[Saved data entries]

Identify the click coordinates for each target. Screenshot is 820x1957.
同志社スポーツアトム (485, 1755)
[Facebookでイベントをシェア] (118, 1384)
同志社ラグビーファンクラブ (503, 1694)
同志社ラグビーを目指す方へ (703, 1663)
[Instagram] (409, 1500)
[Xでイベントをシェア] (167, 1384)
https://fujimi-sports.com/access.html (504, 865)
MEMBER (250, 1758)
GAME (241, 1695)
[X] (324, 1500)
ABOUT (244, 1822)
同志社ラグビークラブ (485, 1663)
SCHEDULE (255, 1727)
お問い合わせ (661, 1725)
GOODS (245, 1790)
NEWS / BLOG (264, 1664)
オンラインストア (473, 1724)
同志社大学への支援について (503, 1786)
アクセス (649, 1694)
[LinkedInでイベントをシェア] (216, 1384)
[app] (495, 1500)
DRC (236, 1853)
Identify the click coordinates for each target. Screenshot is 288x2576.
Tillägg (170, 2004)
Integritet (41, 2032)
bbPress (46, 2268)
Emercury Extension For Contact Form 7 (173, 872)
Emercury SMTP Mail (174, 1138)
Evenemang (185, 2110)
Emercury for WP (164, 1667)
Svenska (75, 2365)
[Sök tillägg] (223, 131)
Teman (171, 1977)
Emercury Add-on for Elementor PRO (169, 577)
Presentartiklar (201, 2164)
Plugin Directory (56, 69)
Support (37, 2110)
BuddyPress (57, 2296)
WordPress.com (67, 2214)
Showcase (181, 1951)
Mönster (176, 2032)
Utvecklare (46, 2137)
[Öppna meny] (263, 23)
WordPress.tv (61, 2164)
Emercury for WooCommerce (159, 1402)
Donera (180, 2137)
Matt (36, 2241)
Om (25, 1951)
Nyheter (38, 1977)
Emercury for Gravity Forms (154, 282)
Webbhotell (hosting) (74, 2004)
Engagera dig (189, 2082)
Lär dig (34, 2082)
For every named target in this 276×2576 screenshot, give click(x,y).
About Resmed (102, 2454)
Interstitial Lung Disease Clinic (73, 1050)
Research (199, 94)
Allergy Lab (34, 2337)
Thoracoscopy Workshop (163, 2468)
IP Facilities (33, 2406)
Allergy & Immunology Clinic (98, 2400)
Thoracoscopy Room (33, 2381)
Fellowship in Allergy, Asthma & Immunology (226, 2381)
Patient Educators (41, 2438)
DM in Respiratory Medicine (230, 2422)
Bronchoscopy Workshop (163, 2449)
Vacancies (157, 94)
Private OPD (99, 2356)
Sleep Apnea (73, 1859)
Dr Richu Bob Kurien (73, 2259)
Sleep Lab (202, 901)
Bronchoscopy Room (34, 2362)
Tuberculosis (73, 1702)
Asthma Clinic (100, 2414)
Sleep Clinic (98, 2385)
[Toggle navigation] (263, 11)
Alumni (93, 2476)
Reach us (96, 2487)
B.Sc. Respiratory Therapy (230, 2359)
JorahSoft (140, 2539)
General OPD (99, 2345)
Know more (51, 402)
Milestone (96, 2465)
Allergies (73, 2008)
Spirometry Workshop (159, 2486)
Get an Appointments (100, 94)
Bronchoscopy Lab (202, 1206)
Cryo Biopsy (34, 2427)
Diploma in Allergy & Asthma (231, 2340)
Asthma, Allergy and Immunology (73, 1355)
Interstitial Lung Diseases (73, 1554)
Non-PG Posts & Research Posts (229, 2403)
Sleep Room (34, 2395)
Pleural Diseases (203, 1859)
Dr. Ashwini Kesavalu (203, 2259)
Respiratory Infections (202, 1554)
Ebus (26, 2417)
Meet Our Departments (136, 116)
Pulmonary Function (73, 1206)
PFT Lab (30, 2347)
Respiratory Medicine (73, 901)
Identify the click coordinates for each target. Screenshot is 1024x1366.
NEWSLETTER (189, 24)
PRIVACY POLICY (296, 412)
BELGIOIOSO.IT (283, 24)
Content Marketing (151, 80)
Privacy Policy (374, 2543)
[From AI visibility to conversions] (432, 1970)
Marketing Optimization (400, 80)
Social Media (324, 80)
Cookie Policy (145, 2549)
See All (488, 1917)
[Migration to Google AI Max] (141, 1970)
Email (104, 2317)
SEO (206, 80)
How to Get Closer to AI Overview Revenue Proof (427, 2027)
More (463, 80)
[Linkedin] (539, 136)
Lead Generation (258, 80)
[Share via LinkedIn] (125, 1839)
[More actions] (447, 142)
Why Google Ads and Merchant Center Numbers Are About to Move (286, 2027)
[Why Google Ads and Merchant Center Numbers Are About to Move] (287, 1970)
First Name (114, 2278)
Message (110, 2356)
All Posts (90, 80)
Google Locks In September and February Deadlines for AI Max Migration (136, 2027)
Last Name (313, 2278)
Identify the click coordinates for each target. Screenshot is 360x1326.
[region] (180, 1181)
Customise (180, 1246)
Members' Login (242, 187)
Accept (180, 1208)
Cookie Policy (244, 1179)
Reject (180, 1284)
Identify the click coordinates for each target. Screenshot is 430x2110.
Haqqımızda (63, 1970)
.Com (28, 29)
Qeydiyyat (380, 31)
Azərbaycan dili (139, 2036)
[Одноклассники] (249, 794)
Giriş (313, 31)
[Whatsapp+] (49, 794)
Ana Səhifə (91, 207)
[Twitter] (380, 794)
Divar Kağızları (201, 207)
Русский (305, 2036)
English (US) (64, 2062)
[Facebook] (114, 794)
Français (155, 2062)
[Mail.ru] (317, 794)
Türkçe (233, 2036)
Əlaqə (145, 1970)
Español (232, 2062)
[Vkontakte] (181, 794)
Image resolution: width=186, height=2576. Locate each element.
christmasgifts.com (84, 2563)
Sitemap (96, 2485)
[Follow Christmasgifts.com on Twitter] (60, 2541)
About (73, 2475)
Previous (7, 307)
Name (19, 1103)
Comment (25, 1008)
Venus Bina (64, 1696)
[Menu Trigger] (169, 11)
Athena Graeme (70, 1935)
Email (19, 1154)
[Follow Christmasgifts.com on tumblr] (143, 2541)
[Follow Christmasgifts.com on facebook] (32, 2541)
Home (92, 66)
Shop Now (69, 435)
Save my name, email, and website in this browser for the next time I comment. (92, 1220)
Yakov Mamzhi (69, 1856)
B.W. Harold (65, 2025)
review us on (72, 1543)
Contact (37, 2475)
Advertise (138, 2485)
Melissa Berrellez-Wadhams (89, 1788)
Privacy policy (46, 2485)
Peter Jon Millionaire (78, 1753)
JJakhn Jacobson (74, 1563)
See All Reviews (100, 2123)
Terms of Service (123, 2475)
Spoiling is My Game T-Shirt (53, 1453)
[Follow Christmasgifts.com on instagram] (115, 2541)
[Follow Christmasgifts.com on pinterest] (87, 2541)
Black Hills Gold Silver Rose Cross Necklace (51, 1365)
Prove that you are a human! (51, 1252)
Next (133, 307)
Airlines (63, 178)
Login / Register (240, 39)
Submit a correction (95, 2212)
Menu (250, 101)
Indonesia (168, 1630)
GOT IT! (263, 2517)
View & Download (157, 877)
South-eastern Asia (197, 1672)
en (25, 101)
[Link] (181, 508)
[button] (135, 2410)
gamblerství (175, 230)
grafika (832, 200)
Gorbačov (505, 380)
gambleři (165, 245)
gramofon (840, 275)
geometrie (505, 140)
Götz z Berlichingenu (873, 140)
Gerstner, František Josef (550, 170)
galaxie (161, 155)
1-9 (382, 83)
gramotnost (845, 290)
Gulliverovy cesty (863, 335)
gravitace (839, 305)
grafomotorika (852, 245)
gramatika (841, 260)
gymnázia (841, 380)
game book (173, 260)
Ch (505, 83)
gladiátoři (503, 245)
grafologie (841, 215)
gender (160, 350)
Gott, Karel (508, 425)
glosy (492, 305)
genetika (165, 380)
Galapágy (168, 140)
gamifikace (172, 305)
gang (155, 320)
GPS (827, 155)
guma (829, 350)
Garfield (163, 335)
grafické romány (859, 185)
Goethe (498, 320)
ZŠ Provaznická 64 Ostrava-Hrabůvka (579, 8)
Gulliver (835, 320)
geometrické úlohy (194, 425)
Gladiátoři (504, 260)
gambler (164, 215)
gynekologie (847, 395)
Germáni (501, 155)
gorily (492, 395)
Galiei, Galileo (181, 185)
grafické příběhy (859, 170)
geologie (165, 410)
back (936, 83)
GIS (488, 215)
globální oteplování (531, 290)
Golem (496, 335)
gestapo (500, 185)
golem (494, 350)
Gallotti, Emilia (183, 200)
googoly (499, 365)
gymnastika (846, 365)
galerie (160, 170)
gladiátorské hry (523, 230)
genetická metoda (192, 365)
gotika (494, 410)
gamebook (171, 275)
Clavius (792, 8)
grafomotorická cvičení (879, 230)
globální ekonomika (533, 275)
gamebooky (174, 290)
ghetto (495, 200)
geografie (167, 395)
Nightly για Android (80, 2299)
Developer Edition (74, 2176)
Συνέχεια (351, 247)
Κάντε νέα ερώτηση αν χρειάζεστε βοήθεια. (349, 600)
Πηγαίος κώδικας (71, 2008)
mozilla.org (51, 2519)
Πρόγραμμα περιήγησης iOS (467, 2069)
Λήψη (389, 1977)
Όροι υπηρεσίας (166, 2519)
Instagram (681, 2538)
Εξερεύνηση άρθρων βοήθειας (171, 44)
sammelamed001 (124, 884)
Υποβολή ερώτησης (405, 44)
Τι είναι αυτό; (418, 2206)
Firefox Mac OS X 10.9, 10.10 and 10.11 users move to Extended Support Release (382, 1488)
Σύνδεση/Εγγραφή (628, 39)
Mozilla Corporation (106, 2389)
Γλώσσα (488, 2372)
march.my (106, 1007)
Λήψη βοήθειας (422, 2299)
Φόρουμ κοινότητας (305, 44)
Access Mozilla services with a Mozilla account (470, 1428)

Activity: For this exercise, output exactly the lines above from the line with "[Instagram] (409, 1500)" to the line with "Tillägg (170, 2004)", counting both, and leave out the rest.

Result of this exercise:
[Instagram] (409, 1500)
[Xでイベントをシェア] (167, 1384)
https://fujimi-sports.com/access.html (504, 865)
MEMBER (250, 1758)
GAME (241, 1695)
[X] (324, 1500)
ABOUT (244, 1822)
同志社ラグビークラブ (485, 1663)
SCHEDULE (255, 1727)
お問い合わせ (661, 1725)
GOODS (245, 1790)
NEWS / BLOG (264, 1664)
オンラインストア (473, 1724)
同志社大学への支援について (503, 1786)
アクセス (649, 1694)
[LinkedInでイベントをシェア] (216, 1384)
[app] (495, 1500)
DRC (236, 1853)
Identify the click coordinates for each target. Screenshot is 288x2576.
Tillägg (170, 2004)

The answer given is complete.